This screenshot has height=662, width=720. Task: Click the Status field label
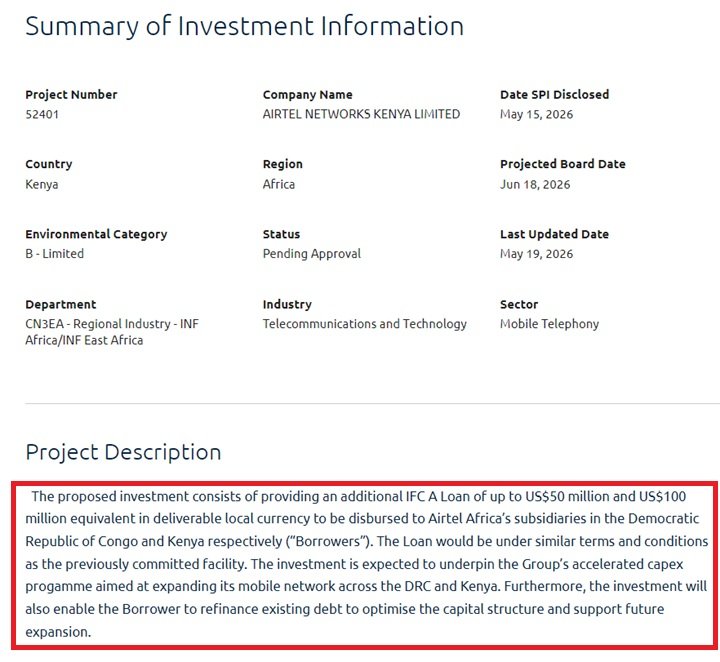pos(281,234)
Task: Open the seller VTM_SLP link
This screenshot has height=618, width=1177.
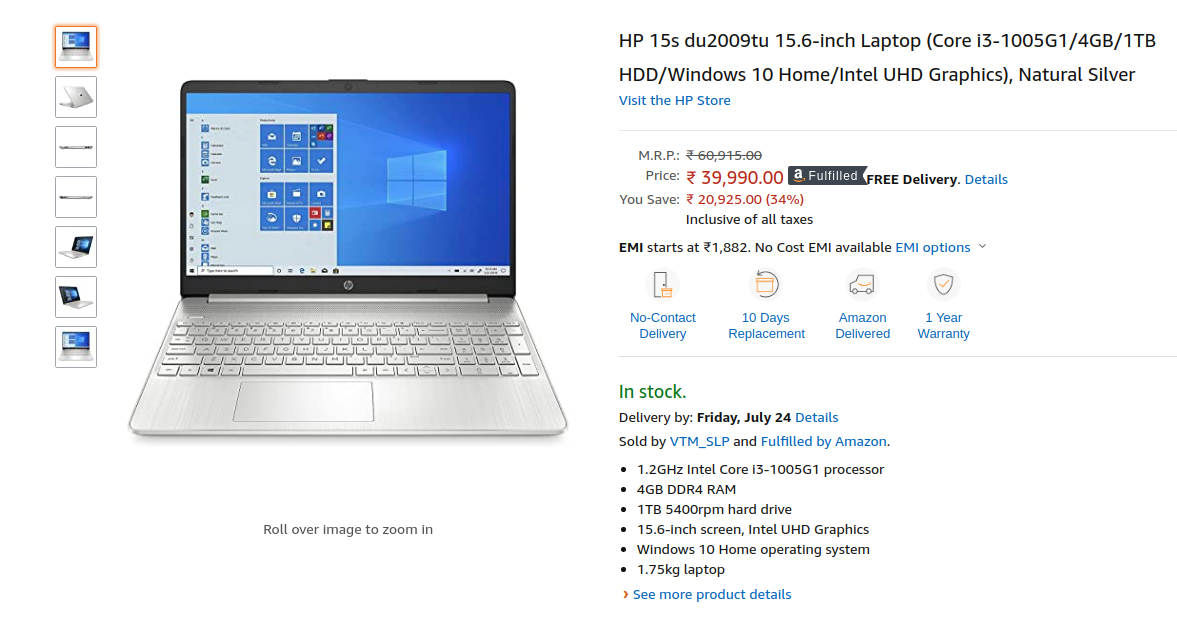Action: [699, 441]
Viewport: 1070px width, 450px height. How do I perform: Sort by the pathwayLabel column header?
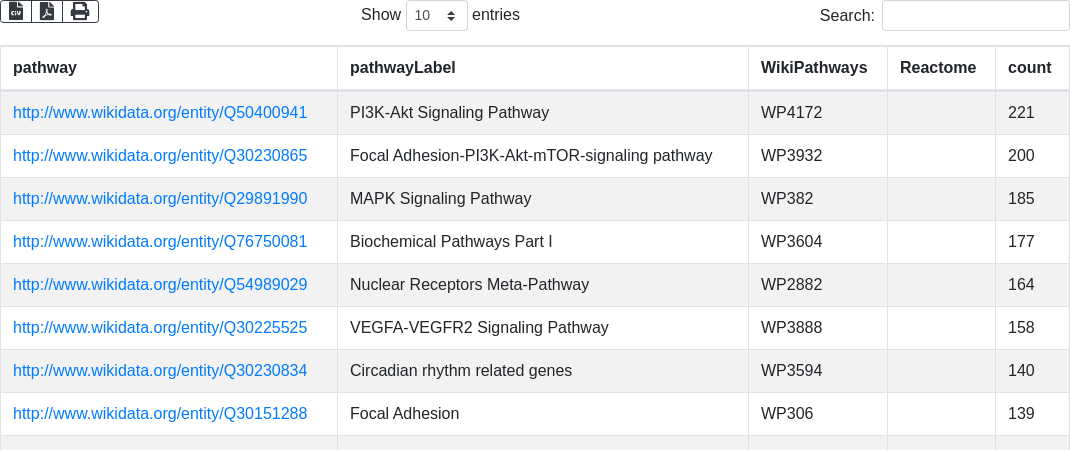pos(543,68)
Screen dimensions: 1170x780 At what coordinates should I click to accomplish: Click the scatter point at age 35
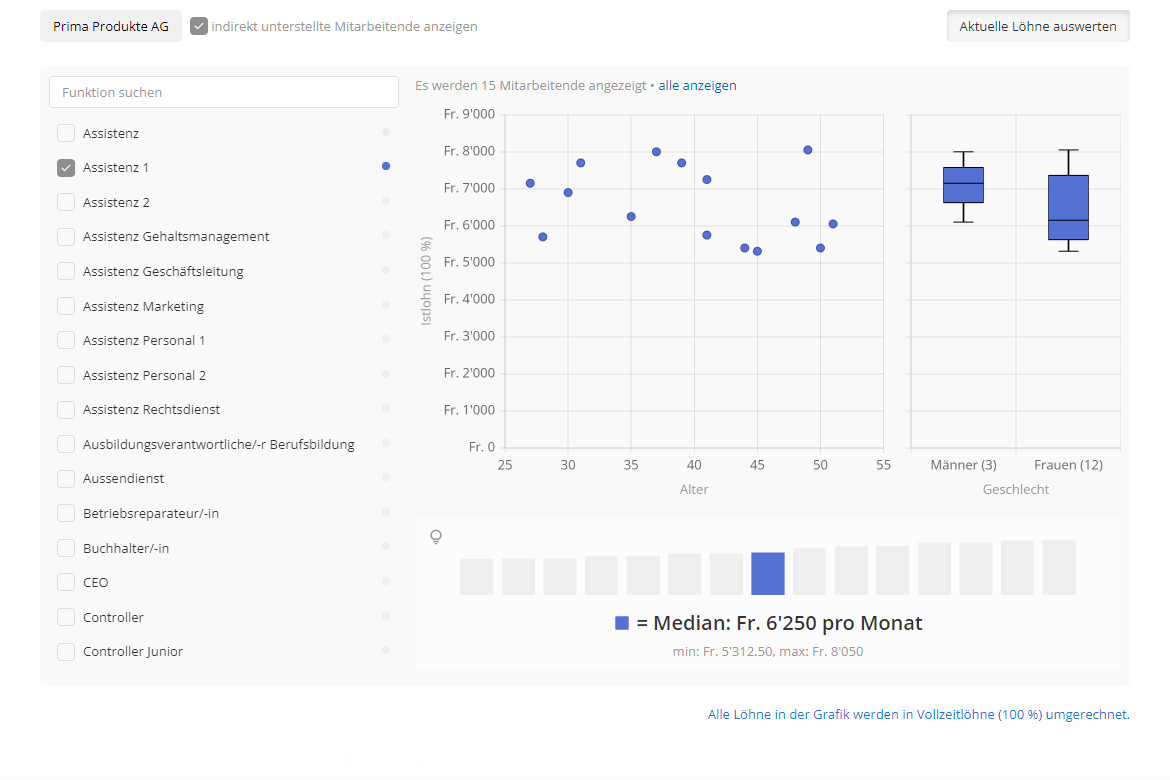631,216
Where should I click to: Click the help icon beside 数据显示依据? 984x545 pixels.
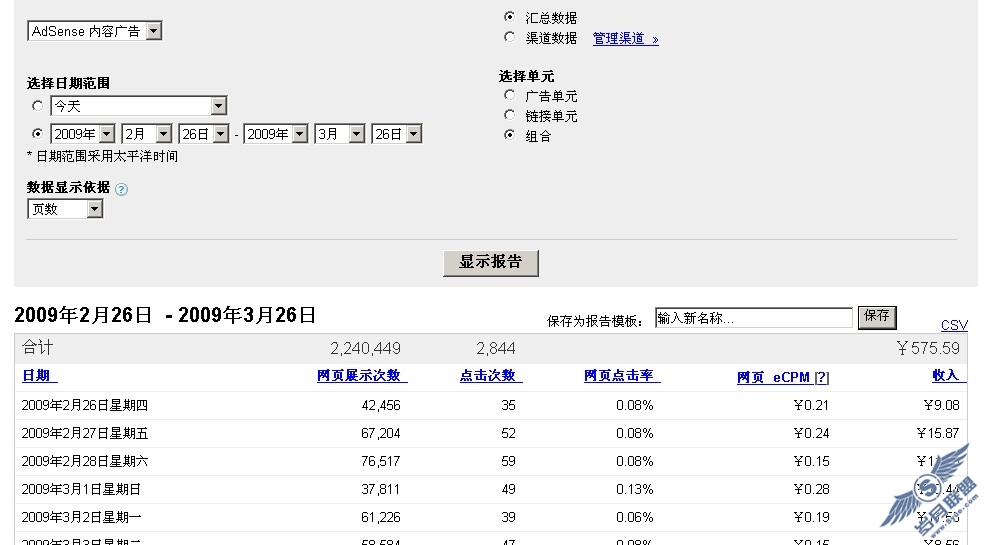[x=122, y=189]
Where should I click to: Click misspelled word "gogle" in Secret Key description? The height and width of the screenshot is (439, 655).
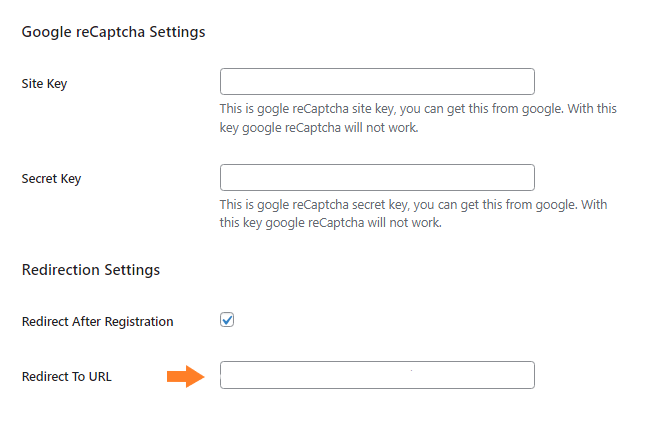click(265, 205)
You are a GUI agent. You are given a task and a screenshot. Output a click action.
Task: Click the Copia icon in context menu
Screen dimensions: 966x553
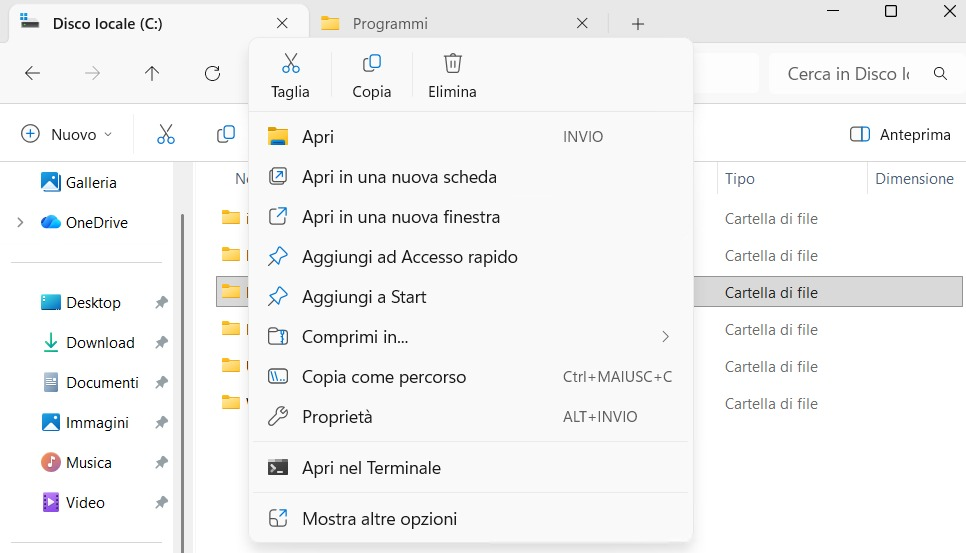point(371,64)
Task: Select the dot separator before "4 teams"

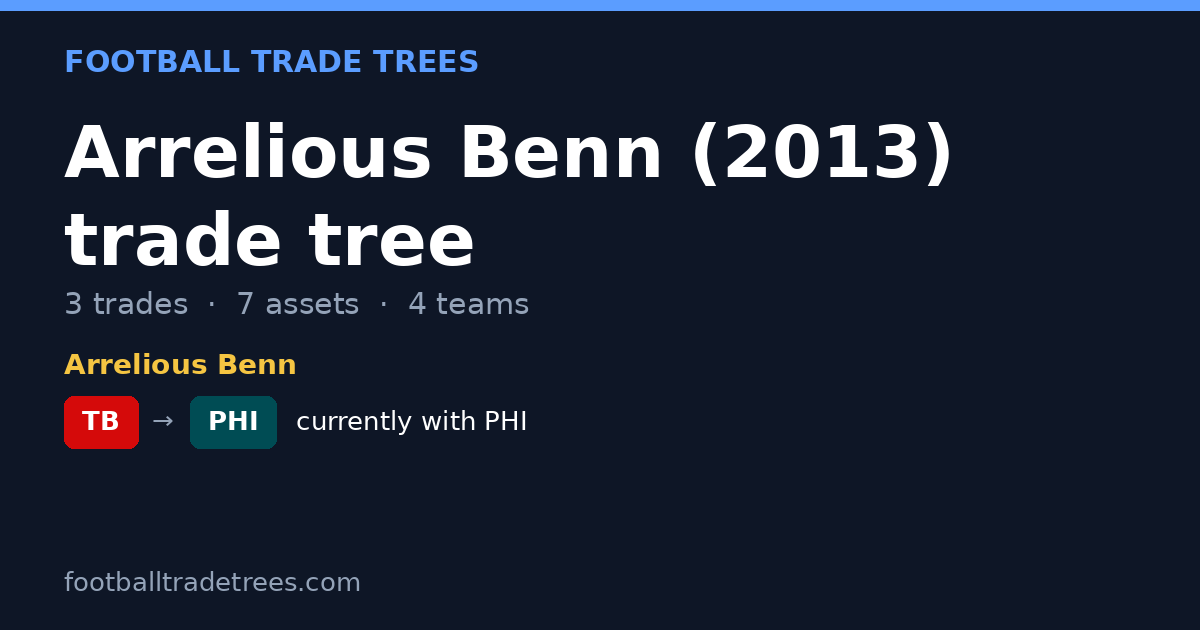Action: pos(383,305)
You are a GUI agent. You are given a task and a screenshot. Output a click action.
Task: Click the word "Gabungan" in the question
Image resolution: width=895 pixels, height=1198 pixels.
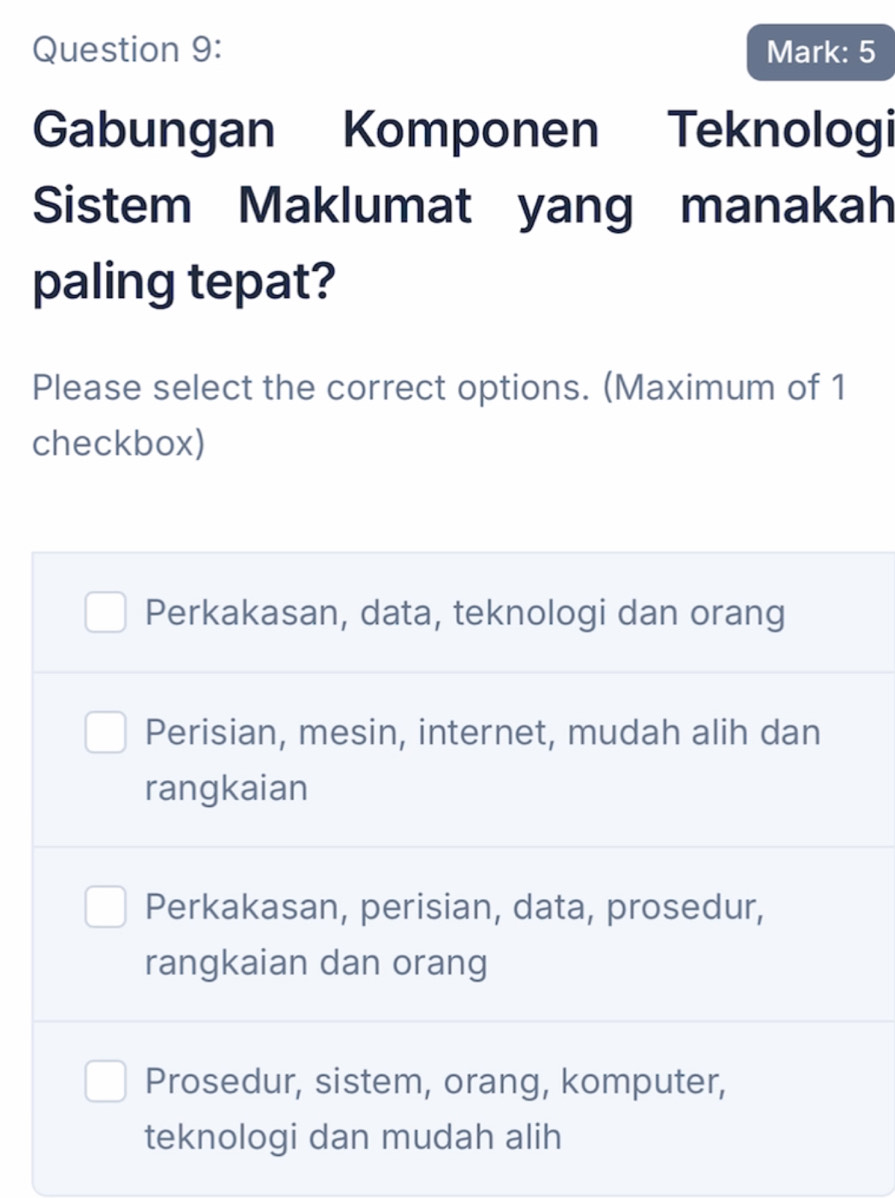[x=153, y=129]
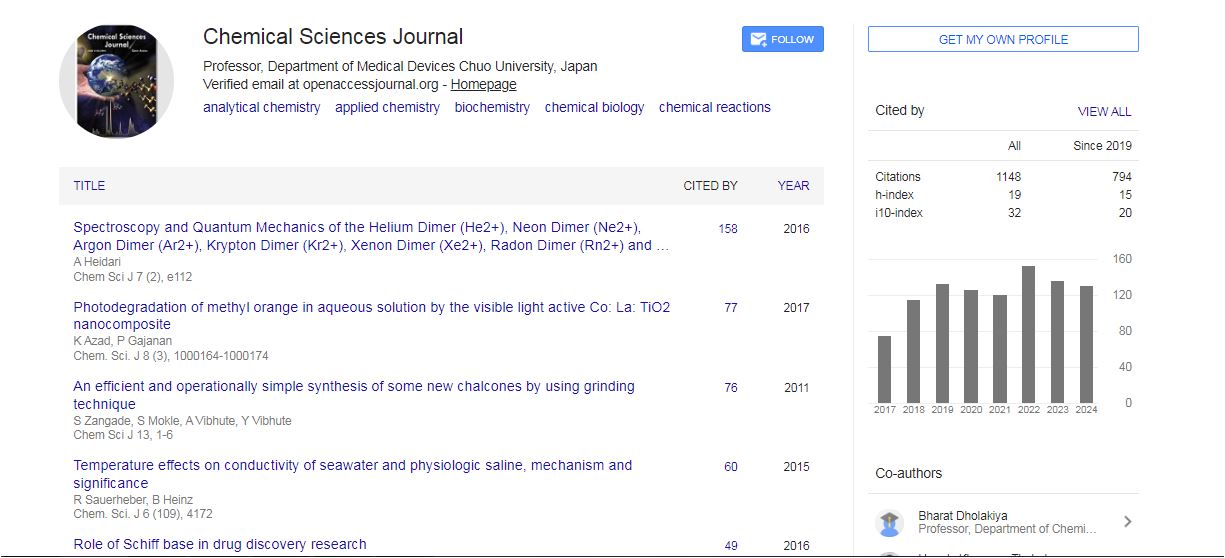The height and width of the screenshot is (558, 1225).
Task: Sort by the Cited By column header
Action: (x=710, y=185)
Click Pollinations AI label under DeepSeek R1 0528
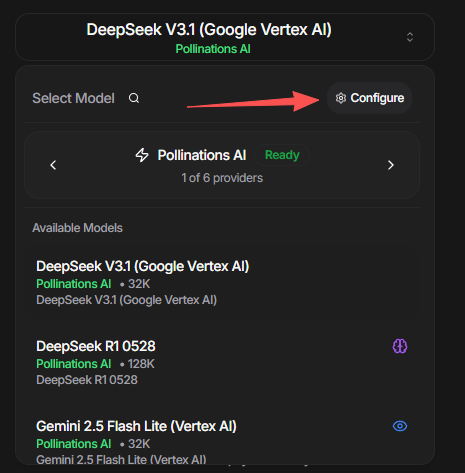465x473 pixels. point(74,364)
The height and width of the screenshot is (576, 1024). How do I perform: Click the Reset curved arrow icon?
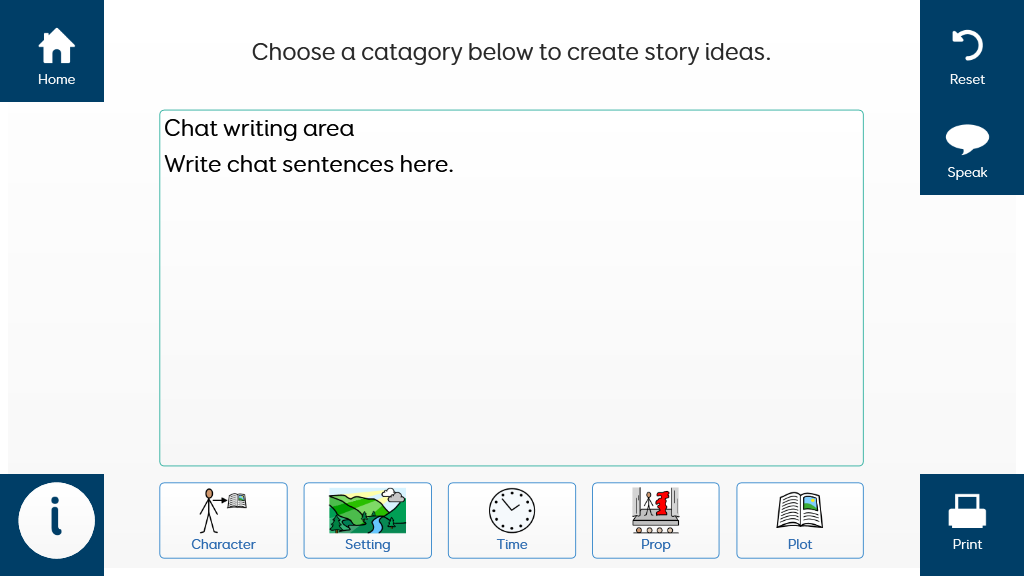[x=967, y=46]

Requirement: If a record holds a picture, drop the picture and return the rest of it exactly.

Answer below:
This screenshot has height=662, width=720. Task: Click the Status field label
pos(281,234)
Task: Open the seller VTM_SLP link
This screenshot has height=618, width=1177.
Action: [699, 441]
Viewport: 1070px width, 450px height. How do I perform: Sort by the pathwayLabel column header?
pos(543,68)
Screen dimensions: 1170x780 At what coordinates should I click to accomplish: Click the scatter point at age 35
631,216
Where should I click to: Click the help icon beside 数据显示依据? 984x545 pixels.
[x=122, y=189]
Where should I click to: Click misspelled word "gogle" in Secret Key description? The height and width of the screenshot is (439, 655).
click(265, 205)
You are a GUI agent. You are given a task and a screenshot. Output a click action.
Task: Click the Copia icon in context menu
Screen dimensions: 966x553
point(371,64)
Task: Select the dot separator before "4 teams"

Action: pos(383,305)
You are a GUI agent. You are given a task and a screenshot. Output a click action.
Task: Click the word "Gabungan" in the question
Image resolution: width=895 pixels, height=1198 pixels.
[x=153, y=129]
The height and width of the screenshot is (558, 1225).
Task: Sort by the Cited By column header
Action: (x=710, y=185)
Click Pollinations AI label under DeepSeek R1 0528
465x473 pixels. point(74,364)
The height and width of the screenshot is (576, 1024). How do I perform: Click the Reset curved arrow icon?
[x=967, y=46]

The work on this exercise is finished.